• ABOUT THIS EXERCISE
Scan the data. Collect each line that contains the word "checkmark".

• AVAILABLE DATA
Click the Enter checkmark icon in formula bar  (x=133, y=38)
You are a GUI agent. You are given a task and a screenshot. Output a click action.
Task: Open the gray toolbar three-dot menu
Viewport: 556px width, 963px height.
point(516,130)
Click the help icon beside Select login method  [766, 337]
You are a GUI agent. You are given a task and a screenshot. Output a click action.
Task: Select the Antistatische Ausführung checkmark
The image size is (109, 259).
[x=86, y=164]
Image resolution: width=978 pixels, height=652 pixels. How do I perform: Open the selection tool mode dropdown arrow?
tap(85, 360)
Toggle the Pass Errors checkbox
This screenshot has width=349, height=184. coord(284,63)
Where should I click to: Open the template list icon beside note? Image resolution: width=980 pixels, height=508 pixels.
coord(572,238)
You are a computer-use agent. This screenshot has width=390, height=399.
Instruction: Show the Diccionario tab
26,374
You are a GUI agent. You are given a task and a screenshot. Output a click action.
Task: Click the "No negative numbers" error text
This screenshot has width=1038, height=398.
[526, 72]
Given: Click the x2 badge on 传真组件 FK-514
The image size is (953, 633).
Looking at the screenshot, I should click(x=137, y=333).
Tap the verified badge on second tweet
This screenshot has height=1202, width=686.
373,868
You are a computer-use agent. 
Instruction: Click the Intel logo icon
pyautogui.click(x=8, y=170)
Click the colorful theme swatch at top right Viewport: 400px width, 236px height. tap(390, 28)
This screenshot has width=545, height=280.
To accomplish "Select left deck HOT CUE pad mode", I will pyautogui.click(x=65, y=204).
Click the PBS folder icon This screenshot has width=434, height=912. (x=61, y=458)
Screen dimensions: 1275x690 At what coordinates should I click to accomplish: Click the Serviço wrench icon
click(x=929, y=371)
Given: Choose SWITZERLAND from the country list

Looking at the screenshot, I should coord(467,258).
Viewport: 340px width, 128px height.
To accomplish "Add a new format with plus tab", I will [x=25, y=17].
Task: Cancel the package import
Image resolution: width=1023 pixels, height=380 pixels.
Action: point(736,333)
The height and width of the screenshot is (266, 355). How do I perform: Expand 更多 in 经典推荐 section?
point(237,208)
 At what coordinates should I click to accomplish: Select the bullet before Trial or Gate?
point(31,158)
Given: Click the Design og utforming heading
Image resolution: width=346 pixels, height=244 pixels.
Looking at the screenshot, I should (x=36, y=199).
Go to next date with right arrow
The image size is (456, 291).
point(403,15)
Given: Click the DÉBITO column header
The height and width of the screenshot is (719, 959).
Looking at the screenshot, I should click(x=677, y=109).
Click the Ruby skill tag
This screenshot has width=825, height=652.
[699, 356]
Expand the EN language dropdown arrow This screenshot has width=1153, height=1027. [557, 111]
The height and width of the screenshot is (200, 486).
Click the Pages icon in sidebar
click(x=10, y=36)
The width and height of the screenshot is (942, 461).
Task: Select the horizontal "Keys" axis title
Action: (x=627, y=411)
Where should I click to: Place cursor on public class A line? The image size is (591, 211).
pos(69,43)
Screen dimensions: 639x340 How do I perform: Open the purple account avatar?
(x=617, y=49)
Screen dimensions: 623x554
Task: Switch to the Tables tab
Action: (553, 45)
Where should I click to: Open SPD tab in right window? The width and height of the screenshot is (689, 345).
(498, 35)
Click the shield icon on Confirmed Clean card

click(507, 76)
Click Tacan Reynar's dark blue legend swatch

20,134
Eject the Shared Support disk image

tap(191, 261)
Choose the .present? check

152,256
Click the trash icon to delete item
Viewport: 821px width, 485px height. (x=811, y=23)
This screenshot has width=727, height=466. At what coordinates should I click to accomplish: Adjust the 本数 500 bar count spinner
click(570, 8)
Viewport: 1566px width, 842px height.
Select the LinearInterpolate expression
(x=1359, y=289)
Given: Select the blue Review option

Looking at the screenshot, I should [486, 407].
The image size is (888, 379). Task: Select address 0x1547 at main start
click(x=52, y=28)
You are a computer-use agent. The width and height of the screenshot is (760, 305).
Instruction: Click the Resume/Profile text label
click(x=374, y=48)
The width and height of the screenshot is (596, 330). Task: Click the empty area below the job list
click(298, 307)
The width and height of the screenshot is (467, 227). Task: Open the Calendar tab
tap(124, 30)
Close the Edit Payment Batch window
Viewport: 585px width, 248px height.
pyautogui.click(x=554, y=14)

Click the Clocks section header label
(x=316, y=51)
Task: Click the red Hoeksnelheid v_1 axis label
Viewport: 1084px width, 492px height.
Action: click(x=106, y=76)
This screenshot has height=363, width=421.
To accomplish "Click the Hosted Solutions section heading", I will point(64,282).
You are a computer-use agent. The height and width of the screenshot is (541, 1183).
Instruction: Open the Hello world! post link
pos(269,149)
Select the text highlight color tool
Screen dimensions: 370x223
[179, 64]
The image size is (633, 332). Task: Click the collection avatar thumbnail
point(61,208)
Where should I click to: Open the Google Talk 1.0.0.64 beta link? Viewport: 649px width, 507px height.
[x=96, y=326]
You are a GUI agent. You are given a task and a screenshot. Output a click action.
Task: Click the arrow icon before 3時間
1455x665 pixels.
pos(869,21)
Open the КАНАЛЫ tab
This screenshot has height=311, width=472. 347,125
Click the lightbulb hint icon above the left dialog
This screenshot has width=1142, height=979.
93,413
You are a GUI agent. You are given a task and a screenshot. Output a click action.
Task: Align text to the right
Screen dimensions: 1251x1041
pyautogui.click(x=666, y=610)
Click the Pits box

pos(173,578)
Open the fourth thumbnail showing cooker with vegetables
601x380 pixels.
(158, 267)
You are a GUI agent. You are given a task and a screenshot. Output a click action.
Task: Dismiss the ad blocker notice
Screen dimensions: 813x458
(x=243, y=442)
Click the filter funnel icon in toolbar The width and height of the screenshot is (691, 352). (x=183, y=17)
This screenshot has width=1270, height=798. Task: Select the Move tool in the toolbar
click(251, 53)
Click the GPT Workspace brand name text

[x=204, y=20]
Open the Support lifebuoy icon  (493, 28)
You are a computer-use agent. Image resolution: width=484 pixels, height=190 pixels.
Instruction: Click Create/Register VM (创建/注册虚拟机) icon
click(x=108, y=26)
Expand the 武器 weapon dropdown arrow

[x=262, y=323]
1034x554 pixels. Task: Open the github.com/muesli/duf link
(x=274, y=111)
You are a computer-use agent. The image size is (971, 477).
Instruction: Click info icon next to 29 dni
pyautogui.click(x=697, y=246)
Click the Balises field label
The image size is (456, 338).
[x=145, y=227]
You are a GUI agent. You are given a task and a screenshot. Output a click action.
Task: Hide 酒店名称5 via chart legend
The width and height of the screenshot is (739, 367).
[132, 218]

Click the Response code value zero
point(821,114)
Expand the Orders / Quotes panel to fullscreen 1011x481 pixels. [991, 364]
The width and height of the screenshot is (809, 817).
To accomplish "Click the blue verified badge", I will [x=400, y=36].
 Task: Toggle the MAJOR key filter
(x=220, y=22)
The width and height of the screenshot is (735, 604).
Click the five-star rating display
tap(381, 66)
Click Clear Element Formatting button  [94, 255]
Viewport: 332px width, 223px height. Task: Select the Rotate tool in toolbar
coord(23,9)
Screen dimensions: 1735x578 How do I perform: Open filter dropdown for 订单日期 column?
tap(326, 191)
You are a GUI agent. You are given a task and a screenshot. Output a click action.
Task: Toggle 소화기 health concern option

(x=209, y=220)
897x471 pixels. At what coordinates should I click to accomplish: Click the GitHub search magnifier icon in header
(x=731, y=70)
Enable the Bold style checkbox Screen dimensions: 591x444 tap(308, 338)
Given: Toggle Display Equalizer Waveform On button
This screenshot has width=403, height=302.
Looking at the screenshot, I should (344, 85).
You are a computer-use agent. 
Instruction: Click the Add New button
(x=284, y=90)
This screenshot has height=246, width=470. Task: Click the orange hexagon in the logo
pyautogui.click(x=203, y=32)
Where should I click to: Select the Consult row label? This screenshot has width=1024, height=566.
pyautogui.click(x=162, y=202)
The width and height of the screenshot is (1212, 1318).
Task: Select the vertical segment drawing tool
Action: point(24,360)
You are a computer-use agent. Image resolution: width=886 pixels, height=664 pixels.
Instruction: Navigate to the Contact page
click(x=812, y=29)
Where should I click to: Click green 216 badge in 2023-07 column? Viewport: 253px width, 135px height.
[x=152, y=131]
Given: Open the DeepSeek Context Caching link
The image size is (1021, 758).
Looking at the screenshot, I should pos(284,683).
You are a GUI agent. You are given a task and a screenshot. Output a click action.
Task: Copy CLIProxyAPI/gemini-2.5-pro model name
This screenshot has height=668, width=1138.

• RESULT OF THE TASK
Click the Enter checkmark icon in formula bar  (x=133, y=38)
Task: Select the Antistatische Ausführung checkmark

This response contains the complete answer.